A report posted on the agency’s website said that even if aid groups refused to comply with the policy, the amount of funding directed to recipient countries would remain the same. It is “too early to analyze systematically what effect, if any, this will have on programming,” the report said.
But international aid groups disagreed, pointing to reproductive health clinics that have already had to close and outreach teams that have been scaled back, leaving women with no access to health services.
Marie Stopes International, which works in 37 countries to help women “have children by choice, not chance,” was one of the groups that declined to accept the new rules.
Their resulting $80 million shortfall in funding will lead to 6,900 avoidable maternal deaths, 870,000 unsafe abortions and 2.5 million unintended pregnancies, the group said. Already, it said, clinics and projects in Madagascar, Uganda and Zimbabwe have been scaled back.
“This will damage not just women’s health and their opportunities for the future, but the longer-term economic prospects and stability of the world’s poorest countries,” said Marjorie Newman-Williams, the group’s director of external affairs.
Latanya Mapp Frett, the executive director of Planned Parenthood Global, another group that refused to accept the new rules, said in a statement that the State Department was telling “a misleading story that President [Donald] Trump wants the public to hear…. The Trump-Pence administration has taken unprecedented steps to expand a lethal policy that deprives women around the world of the right to health care and full information to plan their futures.”

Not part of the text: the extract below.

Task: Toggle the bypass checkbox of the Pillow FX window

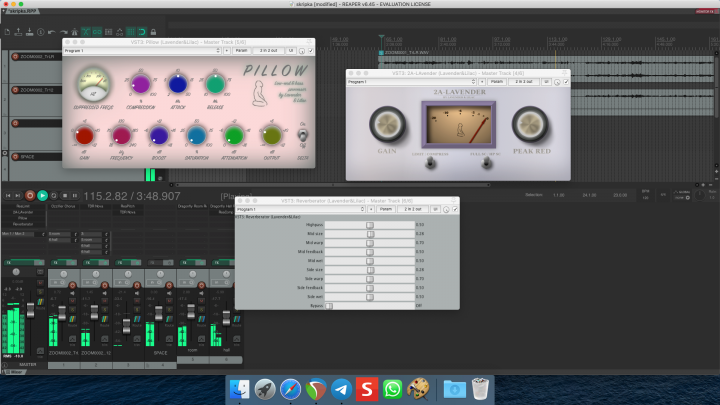Action: (311, 51)
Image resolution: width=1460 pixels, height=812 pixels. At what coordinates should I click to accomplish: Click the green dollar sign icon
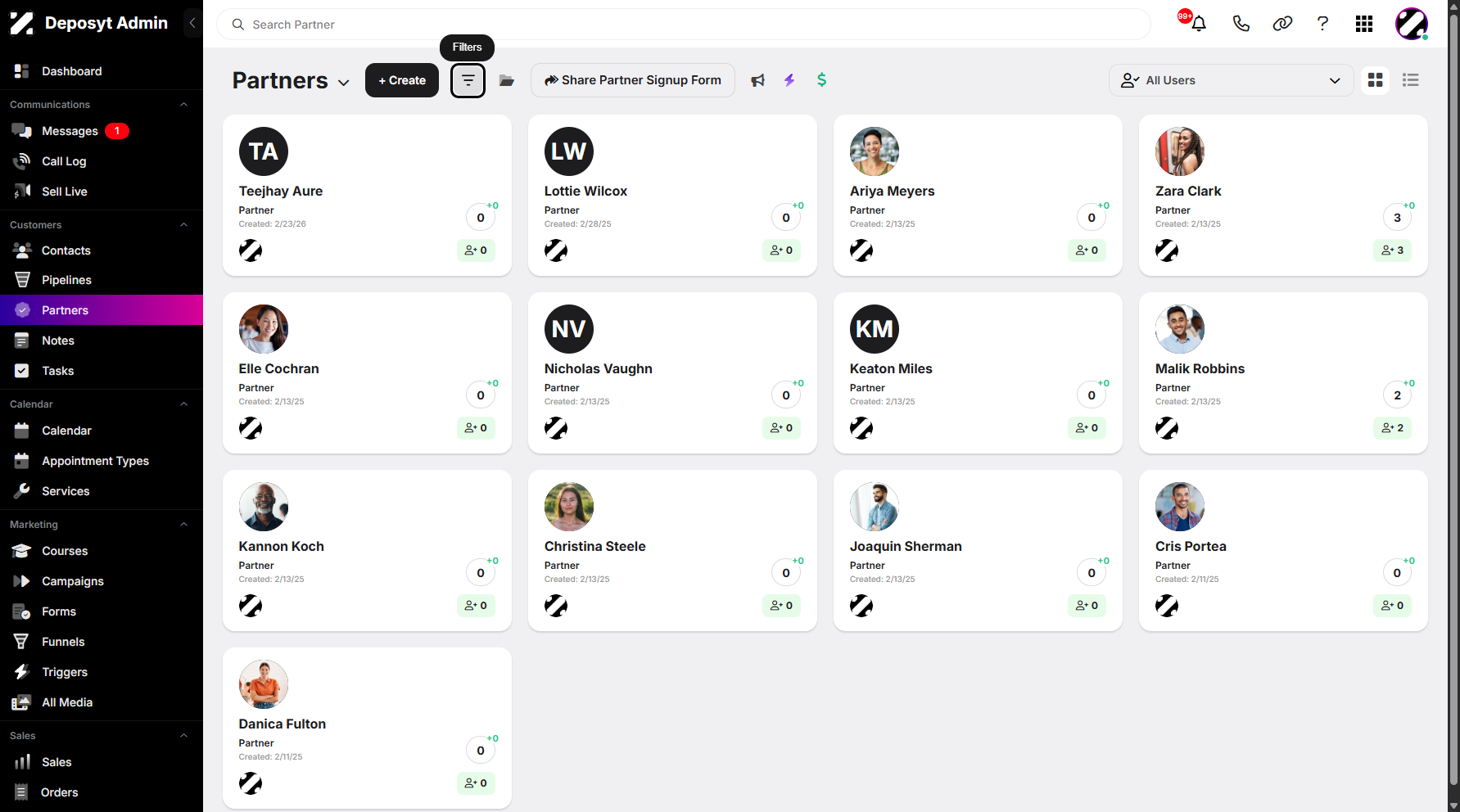click(x=822, y=80)
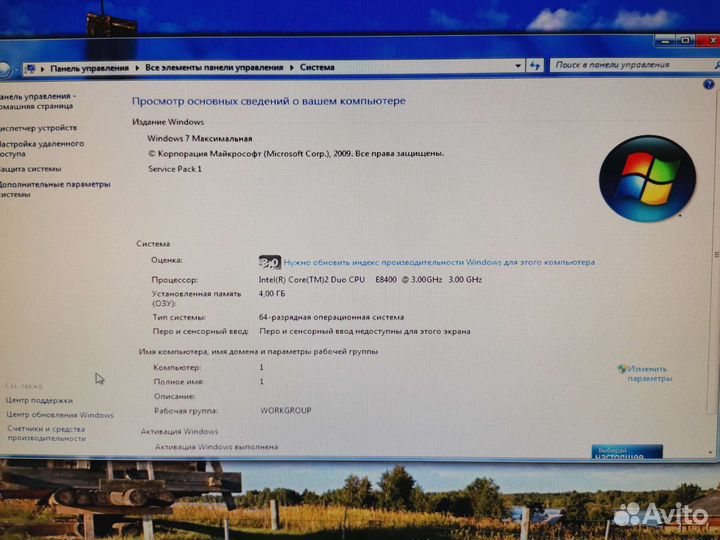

The State Department did not respond to requests for comment about the criticism.
The newly expanded rule affects assistance totaling more than $8 billion in fiscal year 2017, with family planning assistance accounting for about $600 million of the total, according to the Kaiser Family Foundation.
Where the rule formerly covered programs run by the State Department and the US Agency for International Development, it now also encompasses the Defense Department as well.
State Department officials said an initial six-month review of the policy found that, “prime partners declined to agree to the conditions of the policy in only four instances out of the 733 awards.”